In the developing world, urbanization does not respond to the concentration and accumulation of wealth and resources that characterizes the manufacturing poles of rising economies or the “agglomerations” of complex knowledge-based economies -mainly IT and financial cores of global scope (Storper 2015). In the developing world, a high percentage of urbanization (close to seventy percent in cities like Mexico D.F., Caracas, Lima, Medellin, and Guayaquil; UN Habitat Report 2004) responds to the strategies of survival deployed by the dispossessed and the region-wide enclosure of the hinterlands. Through the research on inequality undertaken at a global scale by UN-Habitat, we know that the Gini Coefficient –the main index to measure the wealth gap between the richest and the poorest in a society- reaches its global height in Latin America. Unequal social relationships become clearly embodied in the region’s capital, “primate” cities,5 with few exceptions like Montevideo, in Uruguay. The physical manifestations of this asymmetry dot the urban landscape with archipelagoes of affluent gated communities (some sort of sprawl of walled enclaves) or the planned high-rises of residential neighborhoods amidst immense mantels of informal sprawl.
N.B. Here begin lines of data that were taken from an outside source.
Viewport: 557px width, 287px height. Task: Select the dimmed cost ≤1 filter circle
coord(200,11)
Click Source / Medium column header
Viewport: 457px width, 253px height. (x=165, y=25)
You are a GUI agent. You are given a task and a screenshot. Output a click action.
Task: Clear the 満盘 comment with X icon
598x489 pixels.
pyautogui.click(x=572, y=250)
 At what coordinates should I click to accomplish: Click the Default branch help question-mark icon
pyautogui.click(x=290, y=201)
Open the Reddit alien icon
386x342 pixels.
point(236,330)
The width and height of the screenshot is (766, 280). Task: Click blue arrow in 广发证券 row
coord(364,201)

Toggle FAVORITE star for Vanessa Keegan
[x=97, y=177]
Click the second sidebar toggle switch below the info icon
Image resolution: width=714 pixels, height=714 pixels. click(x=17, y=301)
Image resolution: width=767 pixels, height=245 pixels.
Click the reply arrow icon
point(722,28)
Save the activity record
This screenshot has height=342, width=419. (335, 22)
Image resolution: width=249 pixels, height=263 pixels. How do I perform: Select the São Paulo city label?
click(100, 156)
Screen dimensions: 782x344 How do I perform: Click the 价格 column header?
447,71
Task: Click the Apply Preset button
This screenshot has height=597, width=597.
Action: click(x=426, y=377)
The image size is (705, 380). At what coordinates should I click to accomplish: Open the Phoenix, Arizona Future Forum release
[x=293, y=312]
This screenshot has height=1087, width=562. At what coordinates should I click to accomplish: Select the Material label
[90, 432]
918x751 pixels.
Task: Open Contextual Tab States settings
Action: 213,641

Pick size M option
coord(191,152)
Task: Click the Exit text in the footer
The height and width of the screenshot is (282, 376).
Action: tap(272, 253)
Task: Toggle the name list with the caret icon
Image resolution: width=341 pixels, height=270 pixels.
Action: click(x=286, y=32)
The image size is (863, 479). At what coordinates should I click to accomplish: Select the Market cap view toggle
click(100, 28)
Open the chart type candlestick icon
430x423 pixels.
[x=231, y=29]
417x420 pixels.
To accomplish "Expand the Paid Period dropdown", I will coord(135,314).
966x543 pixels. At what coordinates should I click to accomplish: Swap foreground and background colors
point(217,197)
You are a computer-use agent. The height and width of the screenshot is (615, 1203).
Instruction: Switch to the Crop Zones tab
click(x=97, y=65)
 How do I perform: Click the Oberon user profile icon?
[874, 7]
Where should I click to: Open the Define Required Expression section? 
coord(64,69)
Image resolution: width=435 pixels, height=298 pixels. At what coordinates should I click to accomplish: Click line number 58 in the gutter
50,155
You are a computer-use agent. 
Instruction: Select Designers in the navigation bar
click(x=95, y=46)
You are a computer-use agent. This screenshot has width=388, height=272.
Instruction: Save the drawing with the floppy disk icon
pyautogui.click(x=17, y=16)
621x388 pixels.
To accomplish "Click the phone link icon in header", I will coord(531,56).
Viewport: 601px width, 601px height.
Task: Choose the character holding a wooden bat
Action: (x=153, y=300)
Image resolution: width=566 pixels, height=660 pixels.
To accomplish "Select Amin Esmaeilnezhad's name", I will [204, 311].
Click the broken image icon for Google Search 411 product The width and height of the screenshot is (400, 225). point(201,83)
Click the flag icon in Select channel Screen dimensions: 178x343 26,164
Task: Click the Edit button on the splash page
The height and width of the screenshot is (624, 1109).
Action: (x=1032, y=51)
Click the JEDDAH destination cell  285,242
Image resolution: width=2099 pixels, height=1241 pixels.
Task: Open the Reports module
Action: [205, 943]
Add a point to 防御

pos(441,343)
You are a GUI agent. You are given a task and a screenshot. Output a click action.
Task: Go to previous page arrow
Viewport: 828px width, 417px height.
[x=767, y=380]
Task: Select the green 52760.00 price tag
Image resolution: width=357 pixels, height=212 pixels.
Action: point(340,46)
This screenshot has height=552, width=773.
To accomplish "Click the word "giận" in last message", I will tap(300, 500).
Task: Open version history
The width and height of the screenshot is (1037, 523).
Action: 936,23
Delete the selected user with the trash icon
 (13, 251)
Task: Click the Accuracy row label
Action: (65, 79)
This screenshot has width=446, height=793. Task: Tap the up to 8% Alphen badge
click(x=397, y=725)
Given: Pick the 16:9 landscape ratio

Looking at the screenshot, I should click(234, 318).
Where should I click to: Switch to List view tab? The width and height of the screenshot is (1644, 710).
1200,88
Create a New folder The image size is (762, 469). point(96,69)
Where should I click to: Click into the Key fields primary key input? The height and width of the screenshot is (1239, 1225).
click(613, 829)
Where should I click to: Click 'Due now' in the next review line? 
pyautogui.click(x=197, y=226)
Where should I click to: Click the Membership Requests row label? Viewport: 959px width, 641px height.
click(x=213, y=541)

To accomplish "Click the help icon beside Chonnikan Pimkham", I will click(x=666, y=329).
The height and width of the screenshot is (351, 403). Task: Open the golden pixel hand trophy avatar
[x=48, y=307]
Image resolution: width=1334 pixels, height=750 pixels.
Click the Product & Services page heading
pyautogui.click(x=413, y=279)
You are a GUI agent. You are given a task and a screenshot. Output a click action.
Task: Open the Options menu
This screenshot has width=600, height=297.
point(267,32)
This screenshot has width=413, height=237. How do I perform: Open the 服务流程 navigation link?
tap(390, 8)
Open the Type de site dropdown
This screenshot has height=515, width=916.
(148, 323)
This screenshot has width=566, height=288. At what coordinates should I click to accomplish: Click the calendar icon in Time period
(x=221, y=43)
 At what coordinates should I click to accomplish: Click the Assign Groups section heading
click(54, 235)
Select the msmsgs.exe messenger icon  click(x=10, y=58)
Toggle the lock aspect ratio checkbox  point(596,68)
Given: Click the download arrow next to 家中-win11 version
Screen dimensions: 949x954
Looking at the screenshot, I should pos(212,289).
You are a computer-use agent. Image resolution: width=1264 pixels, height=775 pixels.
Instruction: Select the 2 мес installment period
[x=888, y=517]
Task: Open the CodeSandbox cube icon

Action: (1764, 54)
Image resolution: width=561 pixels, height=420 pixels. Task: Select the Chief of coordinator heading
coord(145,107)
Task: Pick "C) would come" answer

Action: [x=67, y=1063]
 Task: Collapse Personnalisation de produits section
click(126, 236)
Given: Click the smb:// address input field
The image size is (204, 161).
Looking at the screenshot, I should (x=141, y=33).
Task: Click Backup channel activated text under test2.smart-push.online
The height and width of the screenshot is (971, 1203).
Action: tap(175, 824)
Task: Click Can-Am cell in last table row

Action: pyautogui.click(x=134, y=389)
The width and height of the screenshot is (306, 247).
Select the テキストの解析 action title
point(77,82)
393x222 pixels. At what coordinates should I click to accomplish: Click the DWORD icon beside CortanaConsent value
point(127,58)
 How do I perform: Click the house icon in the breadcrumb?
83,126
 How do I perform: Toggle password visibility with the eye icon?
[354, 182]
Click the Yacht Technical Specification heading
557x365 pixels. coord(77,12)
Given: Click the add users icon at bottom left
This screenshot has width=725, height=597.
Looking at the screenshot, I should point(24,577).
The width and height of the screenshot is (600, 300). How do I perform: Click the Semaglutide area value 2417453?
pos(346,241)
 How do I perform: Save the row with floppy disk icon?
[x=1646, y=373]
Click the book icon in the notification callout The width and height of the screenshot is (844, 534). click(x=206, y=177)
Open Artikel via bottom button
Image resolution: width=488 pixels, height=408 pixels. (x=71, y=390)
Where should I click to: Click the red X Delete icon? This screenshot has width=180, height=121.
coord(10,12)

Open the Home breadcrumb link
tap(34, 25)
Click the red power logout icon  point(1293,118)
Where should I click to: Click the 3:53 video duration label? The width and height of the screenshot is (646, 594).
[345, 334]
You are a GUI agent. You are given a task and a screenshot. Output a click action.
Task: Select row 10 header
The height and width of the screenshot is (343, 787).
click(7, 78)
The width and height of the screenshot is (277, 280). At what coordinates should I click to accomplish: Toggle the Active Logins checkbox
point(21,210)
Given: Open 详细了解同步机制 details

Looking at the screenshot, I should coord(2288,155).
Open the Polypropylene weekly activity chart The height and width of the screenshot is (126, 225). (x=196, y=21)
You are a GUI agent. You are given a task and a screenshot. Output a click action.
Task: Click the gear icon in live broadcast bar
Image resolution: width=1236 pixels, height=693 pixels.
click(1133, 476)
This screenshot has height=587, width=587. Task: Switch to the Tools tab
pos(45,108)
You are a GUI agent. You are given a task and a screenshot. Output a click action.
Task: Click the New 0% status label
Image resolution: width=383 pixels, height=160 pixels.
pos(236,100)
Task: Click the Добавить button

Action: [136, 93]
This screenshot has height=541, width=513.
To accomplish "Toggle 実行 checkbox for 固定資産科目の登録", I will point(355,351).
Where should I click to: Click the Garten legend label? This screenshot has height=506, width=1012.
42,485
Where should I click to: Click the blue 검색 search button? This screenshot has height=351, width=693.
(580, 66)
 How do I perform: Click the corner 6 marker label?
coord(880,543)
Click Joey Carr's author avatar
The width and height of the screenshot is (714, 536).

As cities grow, they push the urban frontier into rural areas, creating a rural-urban mesh described as peri-urban. Affluent enclaves are modeled after the American suburb and create low-density fabrics dependent on private vehicles for transportation. Providing them with services and infrastructure is very costly and tends to absorb a large proportion of municipal budgets. In the other extreme of household income, an urban sea of tightly self-built houses has spread on land often unsuited for urbanization: steep slopes vulnerable to mud-slides; or marshes, mangroves, estuaries, and floodplain areas prone to flooding. Between the extremes of affluent gated communities and informal neighborhoods, lie middle and high-middle class districts. Historic cores are of particular interest because, as it occurred with many downtown areas in US cities, they were abandoned by affluent groups who relocated to the suburbs, and colonized by rural or foreign migrants. In the case of Latin America, a process of “favelization” of the historic districts has marked their development since the 1940s and 1950s: historic structures have been subdivided in order to accommodate much larger populations.

 


[5] Primate cities are not just the largest city in a nation or region, but those which are disproportionately large. Santiago de Chile provides a good example, as 40% of the population of Chile is concentrated in the capital.